AMY GOODMAN: Former Irish President Mary Robinson. The significance of the Doomsday Clock, Bill?
WILLIAM ARKIN: I think the real significance is the lack of public interaction and public activism on the question of nuclear weapons. Really, that’s the missing ingredient today, Amy. We have a situation where the United States and Russia are engaged in multi-hundreds of billions of dollars’ worth of nuclear modernization, at a time when the United States is at a high level of crisis with Iran and North Korea. And where is the public? Where is the public? And where is the anti-nuclear movement? And where even is any candidate speaking up about this subject?
AMY GOODMAN: Well, speaking of the anti-nuclear movement, the nuclear-armed submarine we’re talking about was deployed from Kings Bay Naval Submarine Base in Georgia. This is the same base where seven Catholic peace activists were recently found guilty on three felony counts and a misdemeanor charge for breaking into the base on the 50th anniversary of Dr. Martin Luther King’s birth [sic], on April 4th, 2018. This is Plowshares activist Martha Hennessy, the granddaughter of Dorothy Day. It was actually the anniversary of his assassination. But this is Martha Hennessy, the granddaughter of Dorothy Day, speaking after she was convicted.
MARTHA HENNESSY: The weapons are still there. The treaties are being knocked down one after the next. But we are called to keep trying. And we will do this together. And we have no other choice. Thank you so much.
AMY GOODMAN: Martha Hennessy is the granddaughter of the Catholic Worker founder Dorothy Day, one of the seven who were found guilty when they went onto that nuclear base. So, Bill, in this last comment, if you can talk about the significance of their action? And also, when you say “low-yield” nuclear weapon, it must calm people. But this is a third of the power of the bomb dropped on Hiroshima?
WILLIAM ARKIN: So, “low-yield” is merely the title. It’s like saying that a Hummer is a small truck. I think that what’s important for people to take away from this development is that the United States has a new usable nuclear weapon, what the military itself considers to be more usable. That’s the change. And it’s also a weapon that can be stealthily and covertly deployed in the oceans. And that’s a change. And we do it at a time when, at least against Russia and North Korea and Iran, the United States is engaged in nuclear brinksmanship, at a time when it seems to me that the Congress is out to lunch, and there isn’t really an anti-nuclear movement in the United States, a mass movement, that could take up arms against this.

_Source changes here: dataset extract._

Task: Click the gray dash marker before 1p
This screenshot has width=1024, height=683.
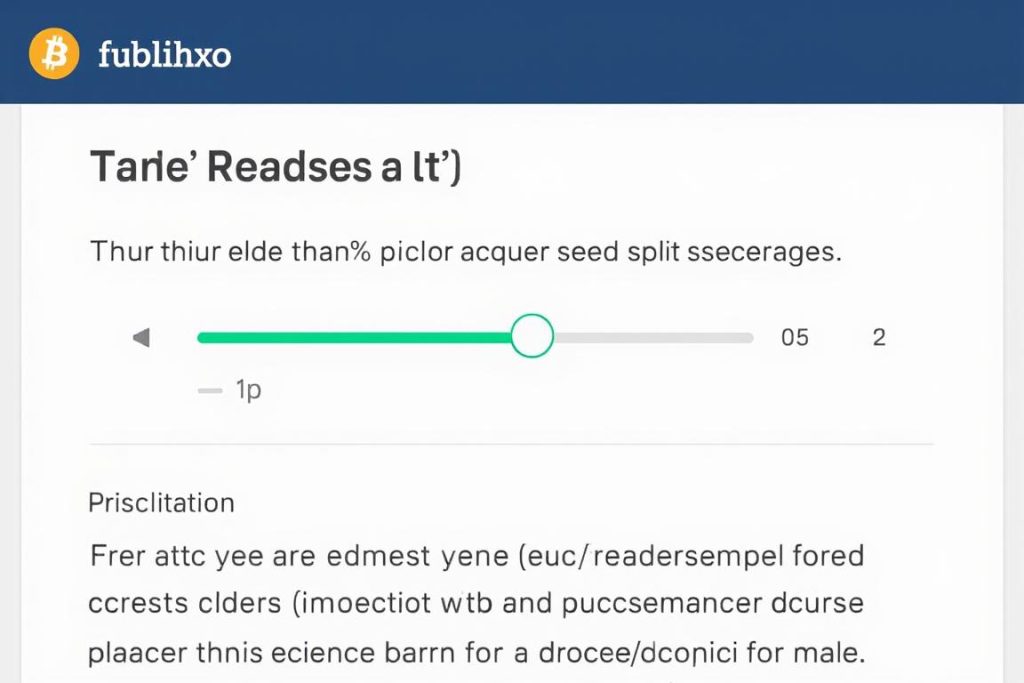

AMY GOODMAN: And the significance of Martha Hennessy, Liz McAlister, the peace activist and widow of Phil Berrigan, and others getting convicted on their protest at the base?
WILLIAM ARKIN: I started writing about nuclear weapons in 1981, when Ronald Reagan became president. I believe that’s about the time when we met. And then we had marches in which hundreds of thousands of people were in Central Park and in Europe and around the world. And today we have nothing of the sort. So, yes, it’s important that these peace workers continue to do their work and continue to do their important attention operations and exercises, their own, if you will, actions against nuclear weapons. But it’s not enough. The public has to be more engaged. And I believe that the Democratic Party candidates for president need to speak up and say something about nuclear weapons, as well.
AMY GOODMAN: Well, there is a debate tonight in New Hampshire. We’ll see if that question is raised. William Arkin, longtime reporter who’s focused on military and nuclear policy, author of many books, including Top Secret America: The Rise of the New American Security State. And we will link to your articles and your cover story in Newsweek magazine.